Lead author Dr Timmons Erickson, from Curtin’s School of Earth and Planetary Sciences and NASA’s Johnson Space Center, together with a team including Professor Chris Kirkland, Associate Professor Nicholas Timms and Senior Research Fellow Dr Aaron Cavosie, all from Curtin’s School of Earth and Planetary Sciences, analysed the minerals zircon and monazite that were ‘shock recrystallized’ by the asteroid strike, at the base of the eroded crater to determine the exact age of Yarrabubba.

The team inferred that the impact may have occurred into an ice-covered landscape, vaporised a large volume of ice into the atmosphere, and produced a 70km diameter crater in the rocks beneath.

Professor Kirkland said the timing raised the possibility that the Earth’s oldest asteroid impact may have helped lift the planet out of a deep freeze. “Yarrabubba, which sits between Sandstone and Meekatharra in central WA, had been recognised as an impact structure for many years, but its age wasn’t well determined,” Professor Kirkland said. “Now we know the Yarrabubba crater was made right at the end of what’s commonly referred to as the early Snowball Earth – a time when the atmosphere and oceans were evolving and becoming more oxygenated and when rocks deposited on many continents recorded glacial conditions”.

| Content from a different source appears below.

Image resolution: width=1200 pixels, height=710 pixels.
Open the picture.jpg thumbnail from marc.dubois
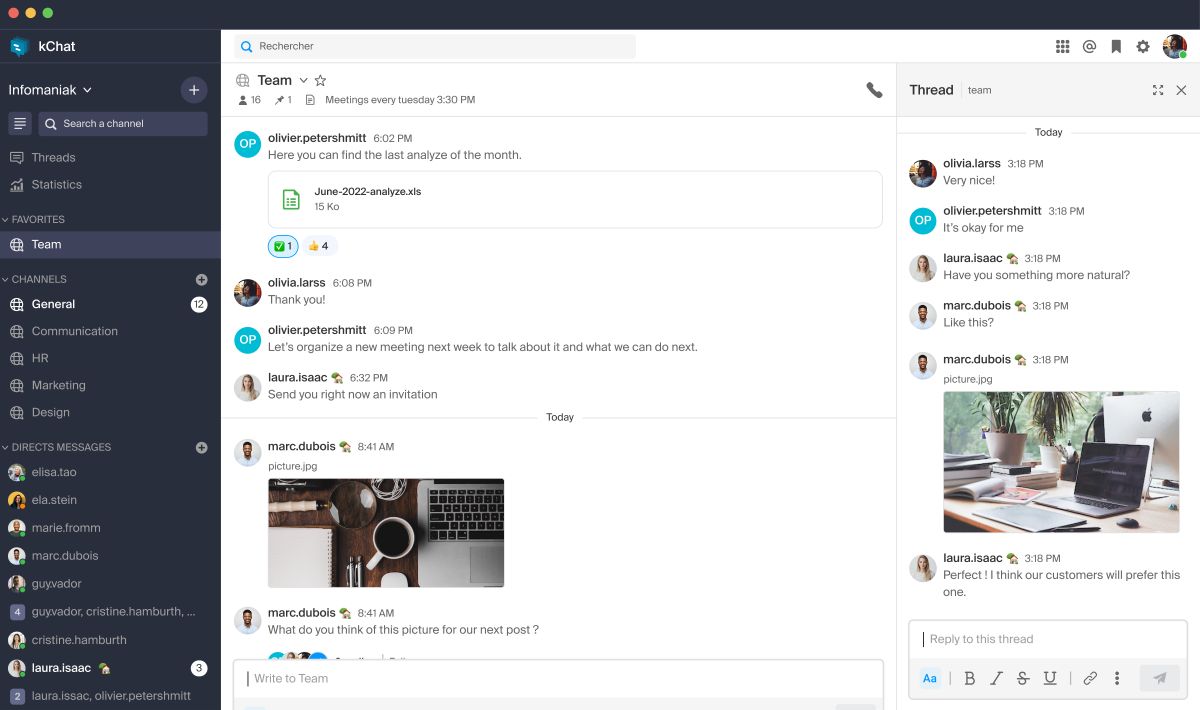point(385,532)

Associate Professor Nicholas Timms noted the precise coincidence between the Yarrabubba impact and the disappearance of glacial deposits. “The age of the Yarrabubba impact matches the demise of a series of ancient glaciations. After the impact, glacial deposits are absent in the rock record for 400 million years. This twist of fate suggests that the large meteorite impact may have influenced global climate,” Associate Professor Timms said. [emphasis mine]

I truly believe they have determined the approximate age of this impact, making it one of the oldest known impacts. Implying however a “precise” linkage to other only vaguely known climate events, and inferring that the former was the cause of the latter seems to me to be a very large overstatement. Their data might suggest this conclusion, but the uncertainties here demand a bit less certitude..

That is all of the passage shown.